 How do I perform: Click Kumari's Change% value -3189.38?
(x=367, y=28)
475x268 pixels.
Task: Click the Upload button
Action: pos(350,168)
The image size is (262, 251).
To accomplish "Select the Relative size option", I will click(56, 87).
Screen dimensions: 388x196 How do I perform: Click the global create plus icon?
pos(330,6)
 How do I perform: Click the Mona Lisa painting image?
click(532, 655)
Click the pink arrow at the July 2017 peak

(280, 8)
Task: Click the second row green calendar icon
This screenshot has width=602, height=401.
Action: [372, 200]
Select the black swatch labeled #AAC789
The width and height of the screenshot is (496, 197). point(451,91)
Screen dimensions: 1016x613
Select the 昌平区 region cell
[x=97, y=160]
...
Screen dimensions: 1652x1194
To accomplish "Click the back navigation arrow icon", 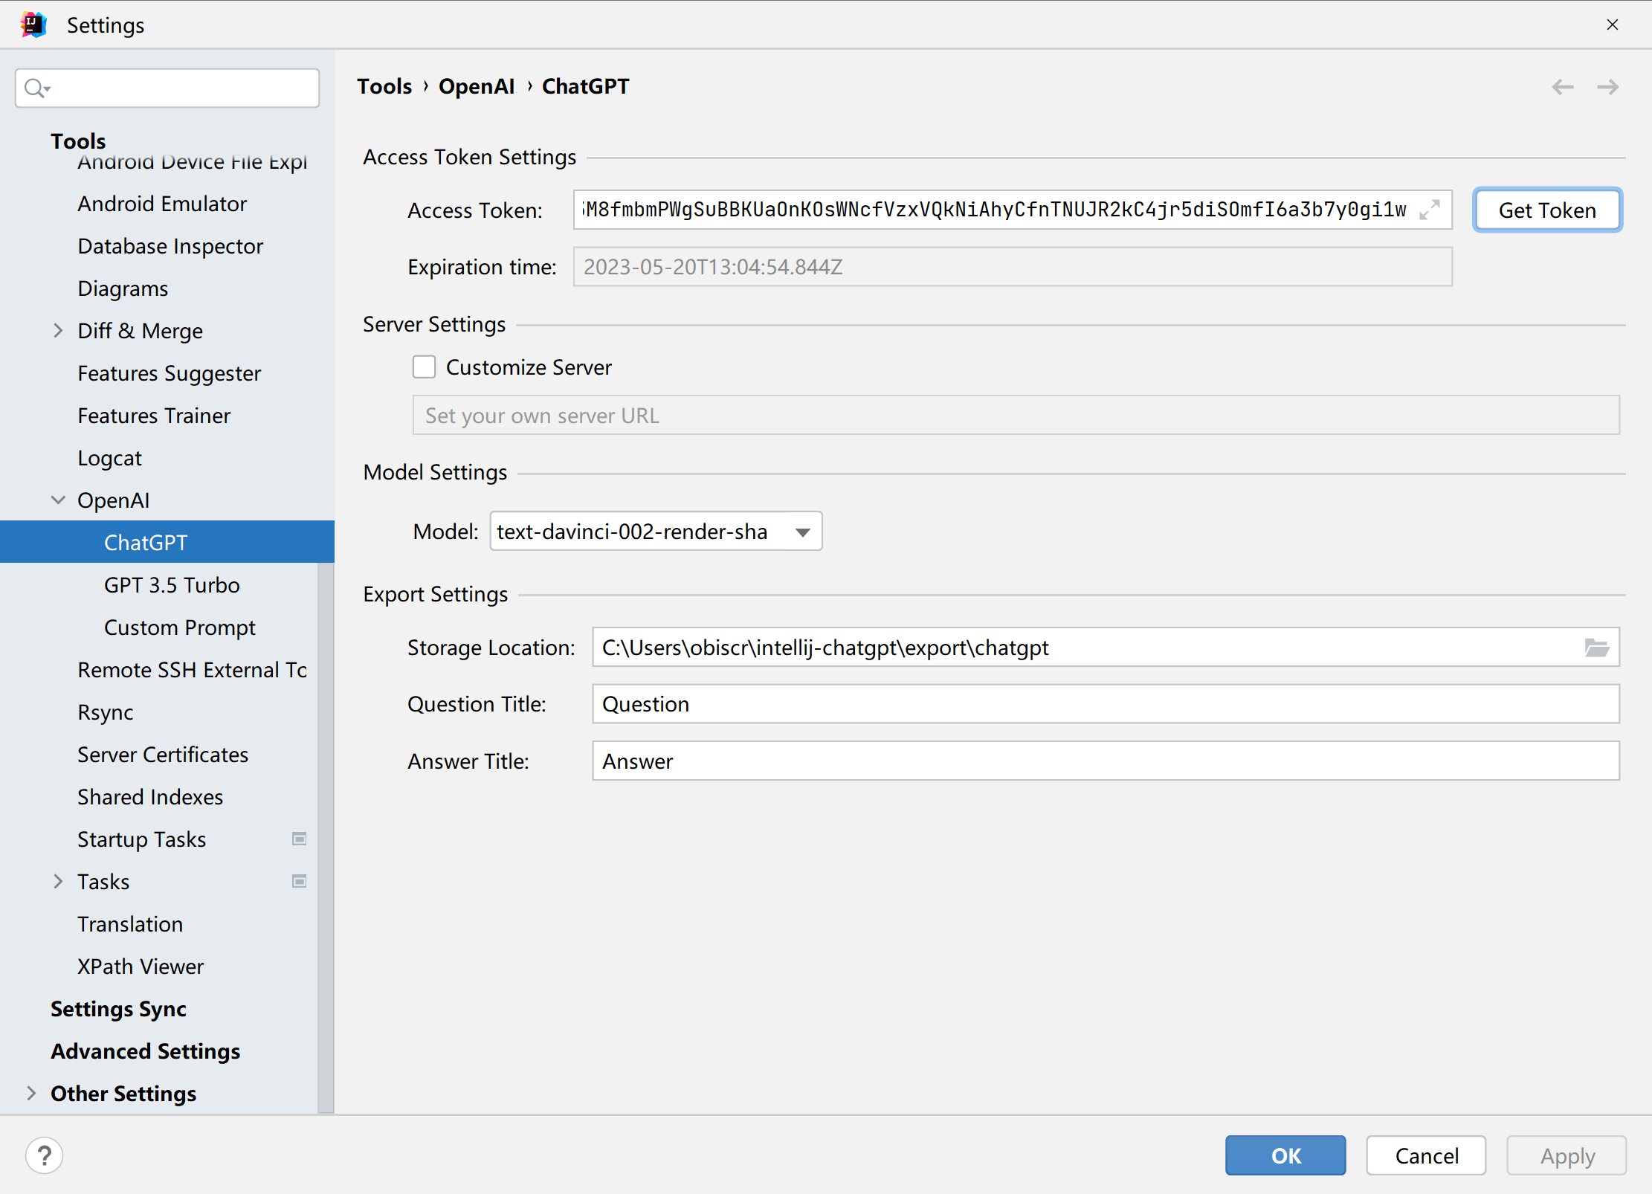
---
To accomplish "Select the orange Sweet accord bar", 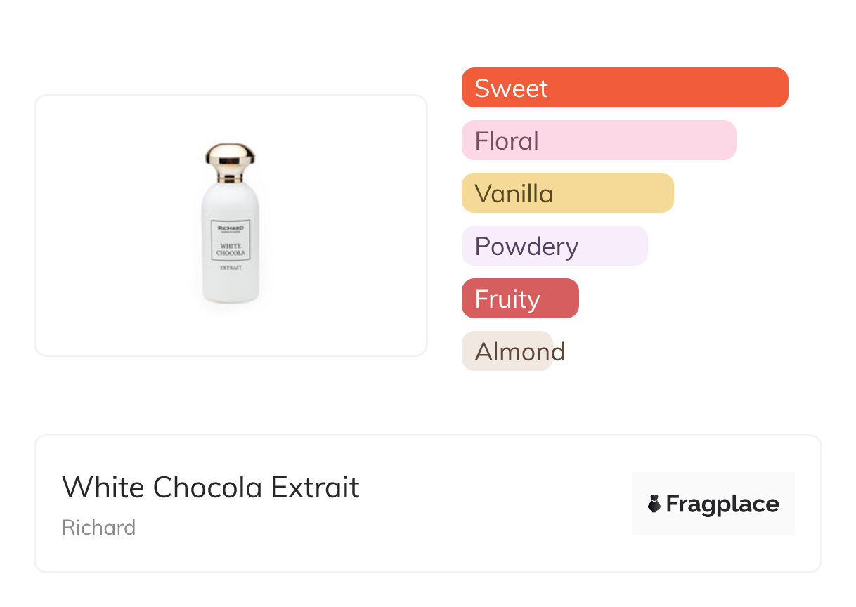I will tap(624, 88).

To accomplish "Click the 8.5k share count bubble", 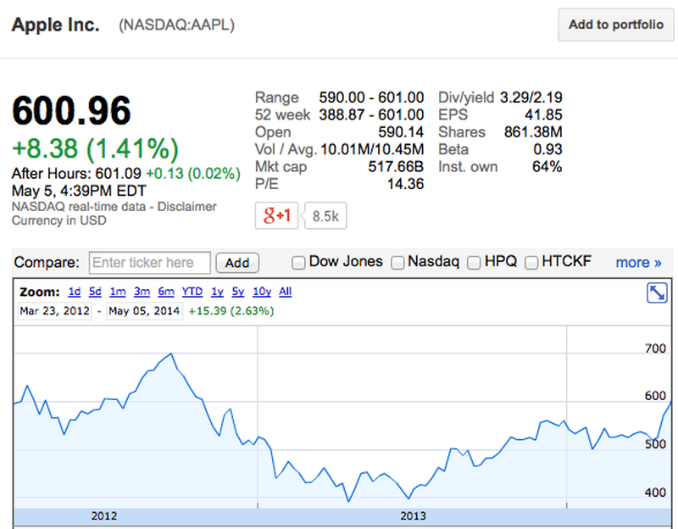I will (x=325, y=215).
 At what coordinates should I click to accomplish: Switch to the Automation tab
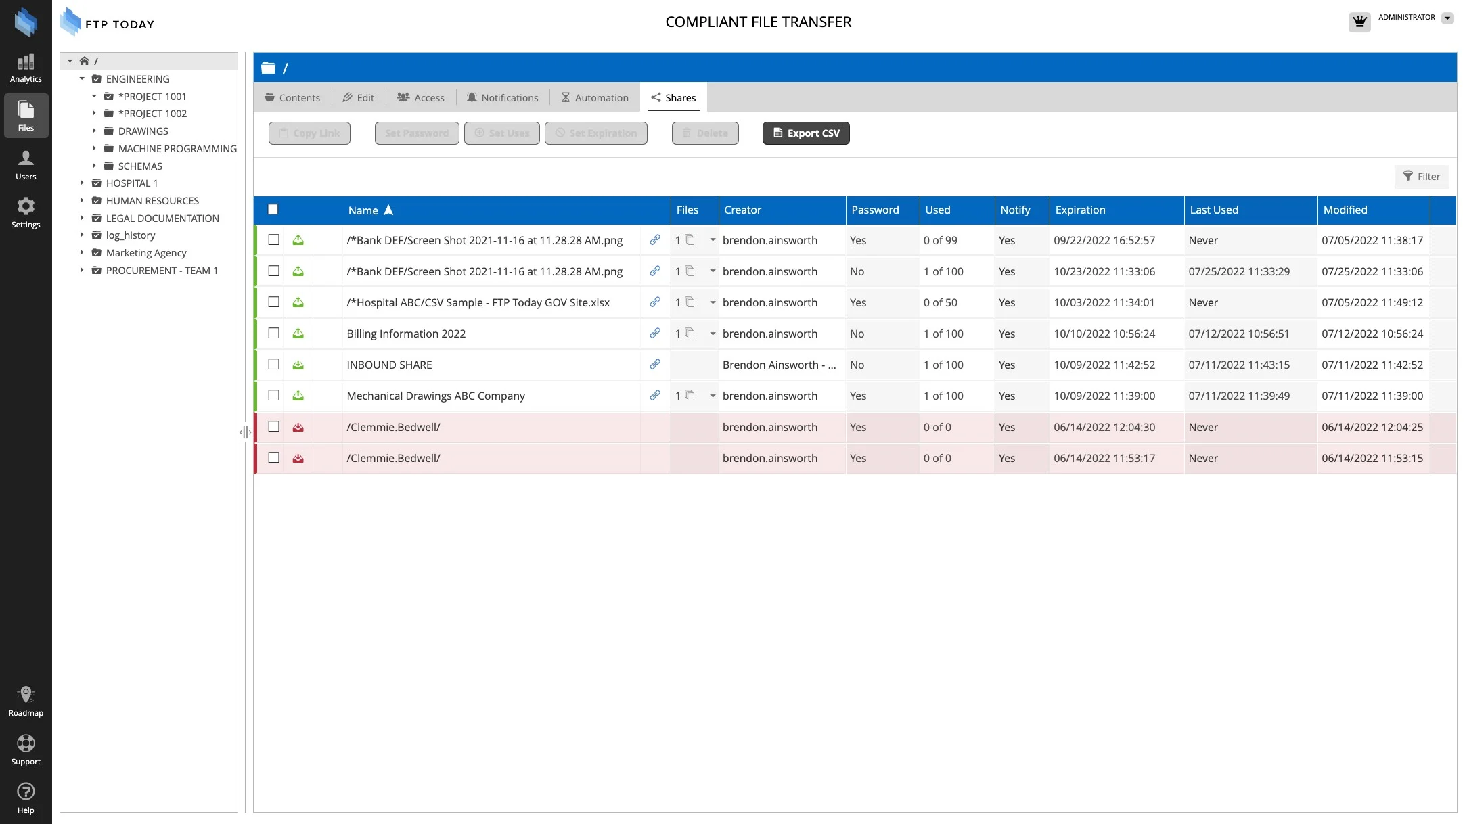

**Written instruction:**
Render the rows above, from the line containing "How do I perform: Click Kumari's" through the line containing "Action: [372, 200]", as a numbered list with blank lines omitted.

**Problem solution:**
1.  How do I perform: Click Kumari's Change% value -3189.38?
2. (x=367, y=28)
3. 475x268 pixels.
4. Task: Click the Upload button
5. Action: pos(350,168)
6. The image size is (262, 251).
7. To accomplish "Select the Relative size option", I will click(56, 87).
8. Screen dimensions: 388x196 How do I perform: Click the global create plus icon?
9. pos(330,6)
10.  How do I perform: Click the Mona Lisa painting image?
11. click(532, 655)
12. Click the pink arrow at the July 2017 peak
13. (280, 8)
14. Task: Click the second row green calendar icon
15. This screenshot has width=602, height=401.
16. Action: [372, 200]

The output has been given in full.